PROVIDED DATA ▸
%%
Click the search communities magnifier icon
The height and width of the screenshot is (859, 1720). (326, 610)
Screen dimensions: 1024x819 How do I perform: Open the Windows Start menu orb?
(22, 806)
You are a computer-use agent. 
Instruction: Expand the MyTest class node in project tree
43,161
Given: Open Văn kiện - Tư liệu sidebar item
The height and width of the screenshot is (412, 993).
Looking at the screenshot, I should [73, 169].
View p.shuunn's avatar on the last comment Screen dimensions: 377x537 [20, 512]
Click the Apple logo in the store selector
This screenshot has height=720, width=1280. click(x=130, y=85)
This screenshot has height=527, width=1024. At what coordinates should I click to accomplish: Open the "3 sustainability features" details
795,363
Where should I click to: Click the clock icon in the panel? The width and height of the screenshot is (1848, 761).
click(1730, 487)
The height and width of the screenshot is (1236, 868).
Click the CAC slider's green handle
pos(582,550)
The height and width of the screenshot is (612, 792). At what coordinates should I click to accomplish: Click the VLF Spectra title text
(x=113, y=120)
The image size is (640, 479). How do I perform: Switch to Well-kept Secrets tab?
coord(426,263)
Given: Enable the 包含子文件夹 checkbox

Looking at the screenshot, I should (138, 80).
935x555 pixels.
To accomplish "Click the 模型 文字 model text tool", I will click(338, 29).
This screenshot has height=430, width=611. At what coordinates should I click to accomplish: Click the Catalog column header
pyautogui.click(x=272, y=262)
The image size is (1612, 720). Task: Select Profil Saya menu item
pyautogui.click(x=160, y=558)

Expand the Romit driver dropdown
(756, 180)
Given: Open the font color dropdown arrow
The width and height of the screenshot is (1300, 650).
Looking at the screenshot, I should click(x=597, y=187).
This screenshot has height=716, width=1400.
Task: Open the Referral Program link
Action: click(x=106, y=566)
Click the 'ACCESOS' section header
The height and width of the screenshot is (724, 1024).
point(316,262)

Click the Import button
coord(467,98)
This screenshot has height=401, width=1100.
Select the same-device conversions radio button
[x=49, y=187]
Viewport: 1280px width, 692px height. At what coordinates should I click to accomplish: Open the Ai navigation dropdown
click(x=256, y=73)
%%
TASK STATEMENT ▸
With nothing left out, transcribe the records above exactly.

RESPONSE ▸
Click the search communities magnifier icon
The height and width of the screenshot is (859, 1720). (326, 610)
Screen dimensions: 1024x819 How do I perform: Open the Windows Start menu orb?
(22, 806)
You are a computer-use agent. 
Instruction: Expand the MyTest class node in project tree
43,161
Given: Open Văn kiện - Tư liệu sidebar item
The height and width of the screenshot is (412, 993).
Looking at the screenshot, I should [73, 169].
View p.shuunn's avatar on the last comment Screen dimensions: 377x537 [20, 512]
Click the Apple logo in the store selector
This screenshot has height=720, width=1280. click(x=130, y=85)
This screenshot has height=527, width=1024. At what coordinates should I click to accomplish: Open the "3 sustainability features" details
795,363
Where should I click to: Click the clock icon in the panel? The width and height of the screenshot is (1848, 761).
click(1730, 487)
The height and width of the screenshot is (1236, 868).
Click the CAC slider's green handle
pos(582,550)
The height and width of the screenshot is (612, 792). At what coordinates should I click to accomplish: Click the VLF Spectra title text
(x=113, y=120)
The image size is (640, 479). How do I perform: Switch to Well-kept Secrets tab?
coord(426,263)
Given: Enable the 包含子文件夹 checkbox

Looking at the screenshot, I should (138, 80).
935x555 pixels.
To accomplish "Click the 模型 文字 model text tool", I will click(338, 29).
This screenshot has height=430, width=611. At what coordinates should I click to accomplish: Click the Catalog column header
pyautogui.click(x=272, y=262)
The image size is (1612, 720). Task: Select Profil Saya menu item
pyautogui.click(x=160, y=558)

Expand the Romit driver dropdown
(756, 180)
Given: Open the font color dropdown arrow
The width and height of the screenshot is (1300, 650).
Looking at the screenshot, I should click(x=597, y=187).
This screenshot has height=716, width=1400.
Task: Open the Referral Program link
Action: click(x=106, y=566)
Click the 'ACCESOS' section header
The height and width of the screenshot is (724, 1024).
point(316,262)

Click the Import button
coord(467,98)
This screenshot has height=401, width=1100.
Select the same-device conversions radio button
[x=49, y=187]
Viewport: 1280px width, 692px height. At what coordinates should I click to accomplish: Open the Ai navigation dropdown
click(x=256, y=73)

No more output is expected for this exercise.